Ce qui manque, c’est la capacité de faire le lien entre toutes les violences. Le noyau, le fondement des violences, c’est la domination des hommes sur les femmes. Les analyser ensemble, en cohérence, permettrait de faire tomber les barrières entre les différentes associations. Mais ce noyau là touche au fondement même de la société. Personne ne tient à ce qu’on en parle. Dans le rapport de la Mission d’évaluation de la politique de prévention et de lutte contre les violences faites aux femmes rendu en juillet 2009, pour lequel de nombreuses personnalités ont été auditionnées, rien n’est dit de ces rapports de domination alors que c’est le b.a-ba pour comprendre ces violences. On est dans l’occultation. C’est tout l’objet de notre analyse féministe.

D’autres sujets vous semblent-ils actuellement prioritaires ?

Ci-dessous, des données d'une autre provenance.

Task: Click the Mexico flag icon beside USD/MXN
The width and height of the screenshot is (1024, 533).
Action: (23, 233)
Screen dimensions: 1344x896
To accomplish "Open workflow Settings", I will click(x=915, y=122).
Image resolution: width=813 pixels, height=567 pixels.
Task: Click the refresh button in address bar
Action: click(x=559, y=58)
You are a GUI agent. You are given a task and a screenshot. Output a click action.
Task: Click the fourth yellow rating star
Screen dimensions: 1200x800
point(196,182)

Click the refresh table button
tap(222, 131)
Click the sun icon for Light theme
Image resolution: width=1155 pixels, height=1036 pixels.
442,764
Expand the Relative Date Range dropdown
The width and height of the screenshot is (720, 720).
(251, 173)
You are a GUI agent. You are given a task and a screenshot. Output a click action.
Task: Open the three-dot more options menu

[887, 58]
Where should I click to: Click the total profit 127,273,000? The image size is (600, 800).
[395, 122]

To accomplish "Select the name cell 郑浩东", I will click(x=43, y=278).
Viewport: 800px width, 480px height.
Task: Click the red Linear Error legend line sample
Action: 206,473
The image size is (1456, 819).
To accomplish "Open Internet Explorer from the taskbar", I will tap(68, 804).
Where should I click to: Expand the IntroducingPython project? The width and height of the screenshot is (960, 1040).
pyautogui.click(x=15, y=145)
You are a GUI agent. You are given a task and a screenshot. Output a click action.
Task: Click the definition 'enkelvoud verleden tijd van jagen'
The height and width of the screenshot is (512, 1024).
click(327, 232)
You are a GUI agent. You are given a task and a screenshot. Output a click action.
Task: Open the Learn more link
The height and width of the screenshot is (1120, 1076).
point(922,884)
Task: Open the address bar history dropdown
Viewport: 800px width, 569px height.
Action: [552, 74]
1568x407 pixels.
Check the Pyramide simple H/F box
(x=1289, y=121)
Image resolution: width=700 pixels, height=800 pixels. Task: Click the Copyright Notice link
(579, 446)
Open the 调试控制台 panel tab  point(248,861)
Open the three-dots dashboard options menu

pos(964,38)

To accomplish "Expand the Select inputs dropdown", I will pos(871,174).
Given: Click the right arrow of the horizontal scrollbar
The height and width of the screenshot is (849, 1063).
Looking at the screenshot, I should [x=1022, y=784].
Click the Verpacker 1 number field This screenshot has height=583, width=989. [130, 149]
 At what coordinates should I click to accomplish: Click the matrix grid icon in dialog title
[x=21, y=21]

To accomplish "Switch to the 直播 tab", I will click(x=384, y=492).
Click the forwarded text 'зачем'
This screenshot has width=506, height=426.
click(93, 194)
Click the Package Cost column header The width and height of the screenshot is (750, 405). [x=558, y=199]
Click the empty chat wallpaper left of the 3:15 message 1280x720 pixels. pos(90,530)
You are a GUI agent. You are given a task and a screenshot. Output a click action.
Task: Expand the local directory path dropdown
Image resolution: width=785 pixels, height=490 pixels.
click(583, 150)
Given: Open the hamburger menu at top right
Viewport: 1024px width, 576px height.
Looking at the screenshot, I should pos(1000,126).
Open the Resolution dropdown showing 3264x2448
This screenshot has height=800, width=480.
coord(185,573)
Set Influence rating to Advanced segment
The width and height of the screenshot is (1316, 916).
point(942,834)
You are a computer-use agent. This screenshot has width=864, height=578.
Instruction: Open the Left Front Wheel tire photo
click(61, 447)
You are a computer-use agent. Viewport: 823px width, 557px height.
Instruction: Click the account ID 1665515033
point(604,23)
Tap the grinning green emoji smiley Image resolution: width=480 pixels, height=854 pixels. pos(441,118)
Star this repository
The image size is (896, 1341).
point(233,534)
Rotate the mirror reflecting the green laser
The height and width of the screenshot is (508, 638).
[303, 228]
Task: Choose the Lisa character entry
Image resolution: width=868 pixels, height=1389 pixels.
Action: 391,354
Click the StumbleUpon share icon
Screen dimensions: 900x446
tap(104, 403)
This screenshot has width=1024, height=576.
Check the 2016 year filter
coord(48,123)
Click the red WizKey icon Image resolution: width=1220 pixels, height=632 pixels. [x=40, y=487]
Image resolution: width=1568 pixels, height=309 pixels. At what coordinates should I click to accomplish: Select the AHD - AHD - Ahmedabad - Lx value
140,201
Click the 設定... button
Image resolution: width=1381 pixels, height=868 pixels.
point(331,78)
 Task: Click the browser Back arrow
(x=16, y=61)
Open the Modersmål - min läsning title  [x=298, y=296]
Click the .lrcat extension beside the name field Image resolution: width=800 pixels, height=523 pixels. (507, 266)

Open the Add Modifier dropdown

Nous allons être vigilantes sur la révision des lois sur la bioéthique. La GPA, la gestation pour autrui, n’est pas à isoler du reste ; mais à lier à toutes les régressions. Lors de débats que nous avons organisés dans le Nord, des jeunes filles en précarité ont dénoncé le fait que ce sont les femmes les plus pauvres qui seront en majorité ces mères porteuses pour des femmes plus aisées. Nous gardons la même vigilance sur la laïcité et la question du voile. Il faut s’unir autour de l’exigence d’universalité des droits, de dignité, d’autonomie et de liberté.

Femmes Solidaires

Libres, égales et solidaires

Laïcité, mixité, égalité. Née des comités féminins de la Résistance en 1945, Femmes solidaires défend ces valeurs fondamentales grâce à un réseau de 185 associations à travers la France. Sa raison d’être : faire reculer toutes les formes de discriminations et de dominations, le sexisme et le racisme, travailler à l’égalité hommes/femmes, lutter contre les violences, y compris à l’international. Femmes solidaires tient des permanences d’accueil et se porte partie civile dans les procès relatifs aux violences faites aux femmes.
Femmes solidaires fait partie de Initiative Féministe Européenne (I.F.E) et est membre du bureau de la Coordination Française du Lobby Européen des Femmes (CLEF).